YAGO 4.5

YAGO 4.5 is the latest version of the YAGO knowledge base. It is based on Wikidata — the largest public general-purpose knowledge base. YAGO refines the data as follows:

  1. All entity identifiers and property identifiers are human-readable.
  2. The top-level classes come from schema.org — a standard repertoire of classes and properties maintained by Google and others. The lower level classes are a careful selection of the Wikidata taxonomy.
  3. The properties come from schema.org.
  4. YAGO 4.5 contains semantic constraints in the form of SHACL. These constraints keep the data clean, and allow for logical reasoning on YAGO.

YAGO is thus a simplified, cleaned, and “reasonable” version of Wikidata. It contains 49 million entities and 109 million facts. See above for getting started!

If you use YAGO 4.5 for scientific purposes, please cite our paper:

Fabian M. Suchanek, Mehwish Alam, Thomas Bonald, Lihu Chen, Pierre-Henri Paris, Jules Soria:
YAGO 4.5: A Large and Clean Knowledge Base with a Rich Taxonomy
Resource paper at the Conference on Research and Development in Information Retrieval (SIGIR), 2024

Data

YAGO 4.5 licensed under a Creative Commons Attribution-ShareAlike by the YAGO team of Télécom Paris. Some facts are imported from schema.org that releases its data under the same license.

The YAGO 4.5 knowledge base consists of the following set of Turtle files:

  • Schema: The upper taxonomy, constraints, and property definitions in SHACL (sample). The schema is explained here.
  • Taxonomy: The full taxonomy of classes. (sample)
  • Facts: All facts about entities that have an English Wikipedia page. (sample)
  • Facts beyond Wikipedia: All facts about entities that do not have an English Wikipedia page. (sample)
  • Meta: The fact annotations (“facts about facts”) in RDF*. (sample)

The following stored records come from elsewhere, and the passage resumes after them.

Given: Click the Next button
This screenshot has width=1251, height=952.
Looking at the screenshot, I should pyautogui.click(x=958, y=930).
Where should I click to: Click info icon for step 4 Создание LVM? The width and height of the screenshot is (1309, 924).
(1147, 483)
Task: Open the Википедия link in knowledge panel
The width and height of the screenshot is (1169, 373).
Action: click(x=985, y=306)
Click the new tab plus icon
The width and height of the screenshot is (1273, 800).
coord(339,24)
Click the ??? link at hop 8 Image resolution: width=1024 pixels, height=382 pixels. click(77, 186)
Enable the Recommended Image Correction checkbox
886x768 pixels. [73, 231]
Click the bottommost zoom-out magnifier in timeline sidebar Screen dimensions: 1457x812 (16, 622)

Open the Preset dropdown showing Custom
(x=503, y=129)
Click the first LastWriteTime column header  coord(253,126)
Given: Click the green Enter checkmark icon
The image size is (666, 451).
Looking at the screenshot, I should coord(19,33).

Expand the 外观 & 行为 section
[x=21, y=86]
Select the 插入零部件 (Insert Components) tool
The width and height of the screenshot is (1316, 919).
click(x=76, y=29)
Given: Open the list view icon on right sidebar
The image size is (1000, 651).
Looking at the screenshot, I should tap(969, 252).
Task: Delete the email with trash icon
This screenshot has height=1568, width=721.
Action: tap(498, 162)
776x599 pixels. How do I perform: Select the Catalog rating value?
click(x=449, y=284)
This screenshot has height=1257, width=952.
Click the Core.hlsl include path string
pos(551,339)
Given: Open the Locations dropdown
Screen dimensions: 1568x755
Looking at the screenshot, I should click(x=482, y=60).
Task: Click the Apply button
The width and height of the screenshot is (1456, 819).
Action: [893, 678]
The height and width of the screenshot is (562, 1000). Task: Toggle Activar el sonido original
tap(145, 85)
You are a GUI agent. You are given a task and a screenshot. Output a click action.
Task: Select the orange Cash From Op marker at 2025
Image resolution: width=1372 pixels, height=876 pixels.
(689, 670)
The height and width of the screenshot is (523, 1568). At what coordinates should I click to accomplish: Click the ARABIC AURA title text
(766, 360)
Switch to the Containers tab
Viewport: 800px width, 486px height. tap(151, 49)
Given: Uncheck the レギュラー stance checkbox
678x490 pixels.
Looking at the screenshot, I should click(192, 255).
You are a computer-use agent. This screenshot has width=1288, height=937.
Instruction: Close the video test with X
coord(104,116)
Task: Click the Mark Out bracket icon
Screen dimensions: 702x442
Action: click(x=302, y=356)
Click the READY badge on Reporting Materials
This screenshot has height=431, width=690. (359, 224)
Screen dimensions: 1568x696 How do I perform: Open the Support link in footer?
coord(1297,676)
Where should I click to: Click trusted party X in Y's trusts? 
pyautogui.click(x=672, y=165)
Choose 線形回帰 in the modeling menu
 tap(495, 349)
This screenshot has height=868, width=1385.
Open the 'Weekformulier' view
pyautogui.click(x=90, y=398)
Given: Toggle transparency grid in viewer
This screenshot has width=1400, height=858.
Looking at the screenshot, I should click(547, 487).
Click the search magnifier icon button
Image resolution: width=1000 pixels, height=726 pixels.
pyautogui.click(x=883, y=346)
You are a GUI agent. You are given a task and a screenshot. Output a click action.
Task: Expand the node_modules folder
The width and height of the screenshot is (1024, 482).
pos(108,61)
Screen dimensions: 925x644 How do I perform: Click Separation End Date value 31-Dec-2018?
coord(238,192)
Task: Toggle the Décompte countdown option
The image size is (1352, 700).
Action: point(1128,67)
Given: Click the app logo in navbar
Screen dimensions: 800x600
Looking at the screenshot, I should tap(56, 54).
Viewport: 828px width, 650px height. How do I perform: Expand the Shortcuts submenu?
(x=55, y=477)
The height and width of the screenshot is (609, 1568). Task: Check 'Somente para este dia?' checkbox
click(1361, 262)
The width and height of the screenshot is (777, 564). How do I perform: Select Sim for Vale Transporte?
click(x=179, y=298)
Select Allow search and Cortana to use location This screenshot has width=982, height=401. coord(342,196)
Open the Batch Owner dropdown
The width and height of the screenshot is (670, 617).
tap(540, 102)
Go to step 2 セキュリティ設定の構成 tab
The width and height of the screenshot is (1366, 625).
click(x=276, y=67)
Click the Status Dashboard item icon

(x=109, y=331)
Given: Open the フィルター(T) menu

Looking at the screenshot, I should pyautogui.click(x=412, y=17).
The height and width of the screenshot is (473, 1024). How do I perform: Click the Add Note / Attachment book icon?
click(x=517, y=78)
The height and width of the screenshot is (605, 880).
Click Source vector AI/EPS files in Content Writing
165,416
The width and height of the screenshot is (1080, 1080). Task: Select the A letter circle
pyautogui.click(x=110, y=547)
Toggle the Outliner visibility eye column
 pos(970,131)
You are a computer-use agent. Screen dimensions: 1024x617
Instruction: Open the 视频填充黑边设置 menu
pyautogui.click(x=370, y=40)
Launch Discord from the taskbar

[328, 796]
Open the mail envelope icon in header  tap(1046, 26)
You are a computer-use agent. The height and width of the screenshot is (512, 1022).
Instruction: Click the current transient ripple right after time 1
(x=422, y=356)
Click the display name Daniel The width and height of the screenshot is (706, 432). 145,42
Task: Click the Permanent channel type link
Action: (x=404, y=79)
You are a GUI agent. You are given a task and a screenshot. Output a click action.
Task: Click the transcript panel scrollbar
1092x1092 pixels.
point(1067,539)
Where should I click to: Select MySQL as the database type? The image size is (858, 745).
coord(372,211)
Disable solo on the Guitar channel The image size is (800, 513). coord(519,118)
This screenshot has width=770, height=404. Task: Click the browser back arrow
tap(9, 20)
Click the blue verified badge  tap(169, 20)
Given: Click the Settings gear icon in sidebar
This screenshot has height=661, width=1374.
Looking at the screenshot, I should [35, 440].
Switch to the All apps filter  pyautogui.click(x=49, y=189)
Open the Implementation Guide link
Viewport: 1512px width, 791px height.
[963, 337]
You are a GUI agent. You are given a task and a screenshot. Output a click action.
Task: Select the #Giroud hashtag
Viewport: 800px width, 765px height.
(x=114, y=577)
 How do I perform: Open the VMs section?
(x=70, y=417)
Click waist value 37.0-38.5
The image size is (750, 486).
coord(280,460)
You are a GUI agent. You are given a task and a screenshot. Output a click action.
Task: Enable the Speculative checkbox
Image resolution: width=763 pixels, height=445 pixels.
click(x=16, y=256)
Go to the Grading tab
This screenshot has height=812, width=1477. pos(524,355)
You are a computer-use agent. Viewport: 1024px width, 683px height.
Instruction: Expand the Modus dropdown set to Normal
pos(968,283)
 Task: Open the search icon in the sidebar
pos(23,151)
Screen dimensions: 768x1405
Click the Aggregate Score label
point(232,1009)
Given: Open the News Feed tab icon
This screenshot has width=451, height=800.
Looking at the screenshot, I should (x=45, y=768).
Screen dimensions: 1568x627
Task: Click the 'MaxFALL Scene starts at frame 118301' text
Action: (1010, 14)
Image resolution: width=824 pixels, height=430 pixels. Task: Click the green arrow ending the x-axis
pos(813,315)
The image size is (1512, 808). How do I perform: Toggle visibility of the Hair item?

YAGO can then be loaded into any triple store, such as Jena, RDF4J, N3.js RDF.rb, Blazegraph, AnzoGraph, Stardog, GraphDB, or Qlever.

Code

If you are just interested in the data of YAGO, there is no need to use the present code repository. You can download data of YAGO above.

The source code of YAGO is a Python project that ingests facts from Wikidata, and transforms them into YAGO. If you run the code yourself, you can add other sources or modify the generation of the knowledge base. The YAGO 4.5 source code is available at Github. It is licensed under the Creative Commons Attribution License.

Acknowledgements

YAGO can only be so large because it is based on other sources. We would like to thank

  • the creators and contributors of Wikidata.
    Thank you for having and implementing such an ambitious vision of building a “Wikipedia for machines”, and thank you for keeping it open!
  • the team of Schema.org, who created the taxonomy and the properties that we use in YAGO 4.5.